Right now, I'm doing that by using nested dictionaries, however this depends on all the functions existing and working properly, so I was wondering whether there is a design pattern that solves that?

My first idea was a metaclass that defines which functions need to exist and classes that implement these functions. However, then there would be no meaningful instances of those Distance classes. My second idea then was defining a Distance class and have the functions as attributes of that class, but that seems bad style. Example for the second Idea:

class Distance:
    def __init__(self, distf, meanf):
        self.distf = distf
        self.meanf = meanf

    def dist(self, x1,x2):
        return self.distf(x1,x2)

    def mean(self, xs):
         return self.meanf(xs)

    d = Distance(lambda x,y: abs(x-y), np.mean)

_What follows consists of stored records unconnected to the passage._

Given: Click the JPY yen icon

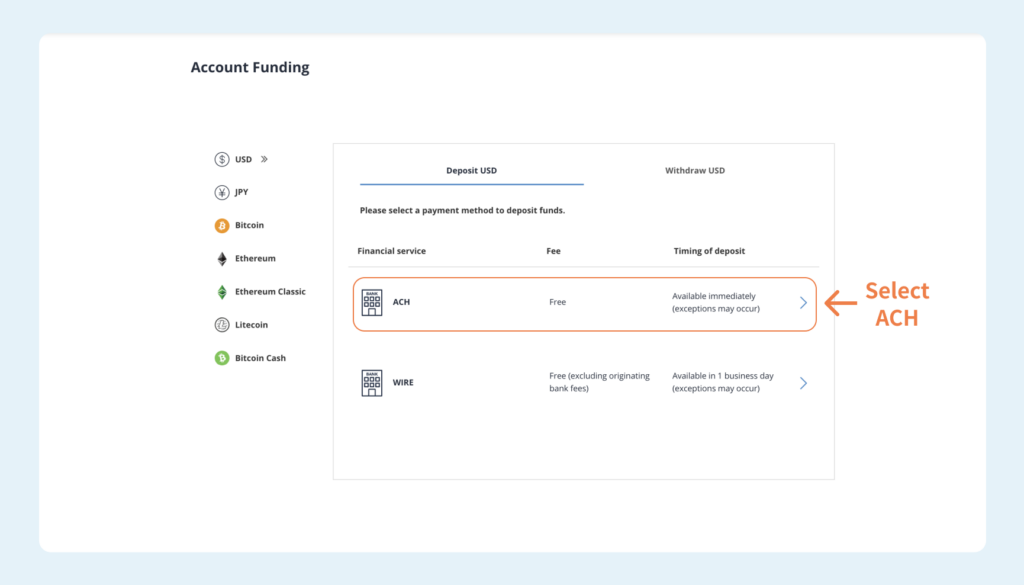Looking at the screenshot, I should 222,192.
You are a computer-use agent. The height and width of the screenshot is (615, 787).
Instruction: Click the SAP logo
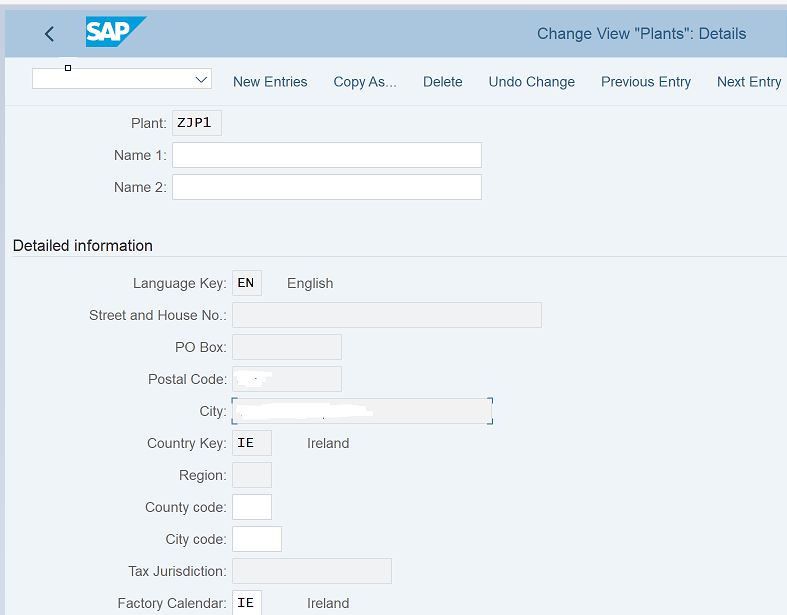115,33
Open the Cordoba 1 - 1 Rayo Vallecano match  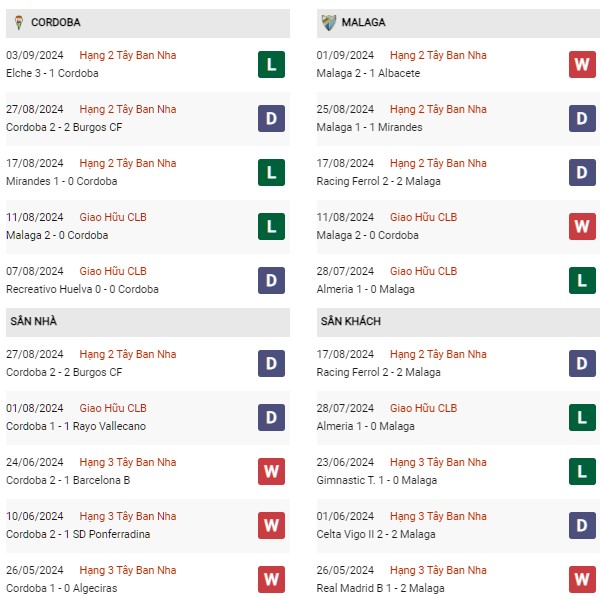[x=76, y=426]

    d.dist(1,2) ##returns 1 as expected
    d.dist([1,2]) ## returns 1.5 as expected

this works (and also enforces the existence/maybe even properties of the functions), but as stated above feels like rather bad style. I do not plan to publish this code, its just about keeping it clean and organized if that is relevant. I hope the question is clear, if not pleas dont hesitate to comment and I will try to clarify.

EDIT: - @victor: Everything should be initially set. At runtime only selection should occur. - @abarnert Mostly habitual, also to restrict usage (np.mean needs to be called without axis argument in this example), but that should hopefully not be relevant since I'm not publishing this - @juanpa gonna look into that

It seems that simple inheritance is what you need. So, you create a base class BaseSpace which is basically an interface:

from abc import ABC

class BaseSpace(ABC):
    @staticmethod
    def dist(x1, x2):
        raise NotImplementedError()

    @staticmethod
    def mean(xs):
        raise NotImplementedError()

Then you just inherit this interface with all different combinations of the functions you need, implementing the methods either inside the class (if you are using them once only) or outside, and just assigning them in the class definition:

class ExampleSpace(BaseSpace):
    @staticmethod
    def dist(x1, x2):
        return abs(x1 - x2)

    mean = staticmethod(np.mean)

Because of the Python's duck typing approach (which is also applicable to interface definition) you don't really need the base class actually defined, but it helps to show what is expected of each of your "Space" classes.